El alero LeBron James fue el último en recibir el primer anillo de campeón de la NBA de manos del dueño de los Heat de Miami, Micky Arison, en la ceremonia previa al partido inaugural de la nueva temporada de la NBA disputado ante los Celtics de Boston, que éstos últimos perdieron por 120-107.

El American Airlines Arena, de Miami, registró un lleno de gala para ver también como el comisionado David Stern, iniciaba la ceremonia de entrega de anillos, dando el primero a Arison, que luego se encargó de hacer lo mismo con todo el personal del equipo, comenzando por el presidente Pat Riley.

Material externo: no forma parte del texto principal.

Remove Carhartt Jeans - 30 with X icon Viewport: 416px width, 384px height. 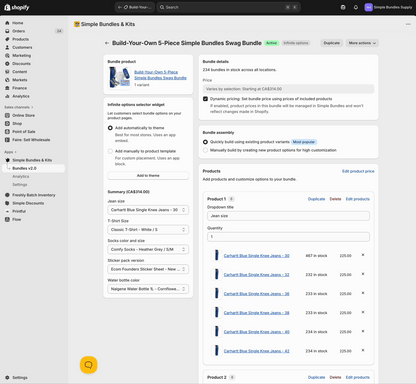pos(363,255)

Nada más concluir la ceremonia llegó la acción ante los Celtics, que no mostraron ningún tipo de interés por el acto ni tampoco estuvieron demasiado amables con su excompañero, el escolta Ray Allen, que sí mostró todo el respeto y educación al saludar al banquillo, incluyendo al ala-pívot Kevin Garnett, quien lo ignoró.

James, Allen, el escolta Dwyane Wade y Chris Bosh, quien salió como auténtico número cinco, no tuvieron ningún problema con el mal talante de los Celtics porque los dominaron de principio a fin del partido y consiguieron la victoria por 120-107.

Los Heat, a pesar que vieron como James sufrió calambres en la segunda parte y no pudo jugar, no tuvieron problemas al demostrar que han formado un gran equipo, con moral de campeón, y mucho más reforzado, donde la presencia de Allen y el alero Rashard Lewis en un plus ganador.

La nota negativa la dio Rondo al cometer una falta técnica y otra flagrante contra Wade cuando ya concluía el partido.

Su acción no terminó en pelea porque Wade tuvo mejor control y cuando estaba a punto de lanzarle el balón contra la cabeza se lo pensó dos veces y lo mantuvo en sus manos para de esa manera no enturbiar una noche triunfal y especial para él y los Heat.